The massive bee count was revealed Oct. 15, when Trubic, owner of Honeywiththebees.com in Spring Hill, showed up to calm with smoke, capture and relocate the bees.

“I’ve known (the bees) were there for four or five years,” said Krueger. “I just didn’t know it was that bad.”

After he learned the problem might be bigger than expected, Krueger said he thought it best to have Trubic remove them.

“I was worried someone might bump into the sign,” he said. “It was a scary thing.”

Krueger’s fears might have been warranted. While bees generally leave people alone, they can attack if threatened, which is what happened the morning of the removal process.

“Four of my people were stung,” said Krueger, who sent everyone inside his shop for their safety. Hernando County deputies were called to the scene and two patrol cars blocked both side of the road leading to the shop and the bees.

“We had to get them (deputies) out here because people were walking up and down the street, including a lady with a baby carriage.”

Krueger took refuge in his truck, rolling the windows up to keep the bees out.

“He (Trubic) said when he uses smoke on them they usually calm down, but these were very aggressive and attacking,” Krueger said of the bees.

Trubic said he estimates there were up to a quarter-million bees in the sign. He worked diligently for several hours, using smoke to calm the bees as he gathered them up for transport. As for stings, Trubic can’t blame the bees, which he said are not nearly as dangerous as they often are portrayed; “they were just defending themselves.” Trubic took a few stings himself through the light protective suit he was wearing. It was all in a day’s work.

“I mostly deal with happy bees,” said Trubic, who blamed himself for not wearing a more protective suit.

The removal operation was successful, and the bees are now getting used to their new home away from the public, said Trubic. Any remaining bees near the shop were expected to eventually vacate the premises.
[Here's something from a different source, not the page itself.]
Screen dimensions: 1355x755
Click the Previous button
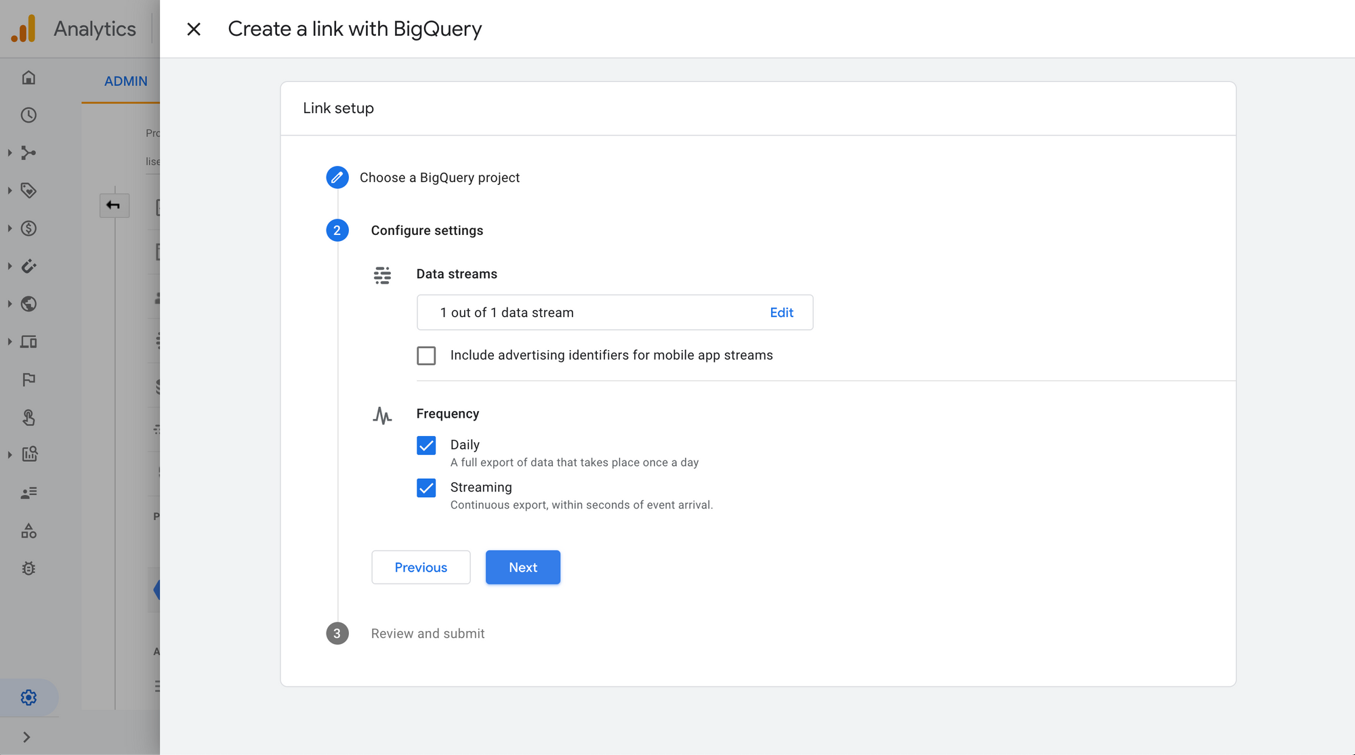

Trubic has been involved with bee keeping when he learned a few years ago that the honeybee population in the U.S. is in trouble. He said the problem is a combination of things, including bees being shipped to agricultural areas to pollinate crops. Pesticides used on the crops kill bees. Another problem is there are not enough wildflowers in many parts of the U.S. to feed the bee population, he said. Commercial and residential development, along with building thousands of miles of roads and massive parking lots mean fewer flowers, Trubic said.

His solution is to plant flowers and recruit more beekeepers to help cultivate the honeybee population.

Krueger said he learned a lot about the bee shortage during the removal operation and is glad the bees in his sign were not harmed.

“The bee population is down in America,” he said. “I didn’t want to kill them but relocate them.”

Kruger said he was told there isn’t much chance the bees will take up residence at his shop again, and the sign where they resided is so badly damaged he will be replacing it. He expects the ordeal of the shop-sign bees will make great storytelling for some time—stories he might even tell while gnawing on a chunk of sweet honeycomb harvested.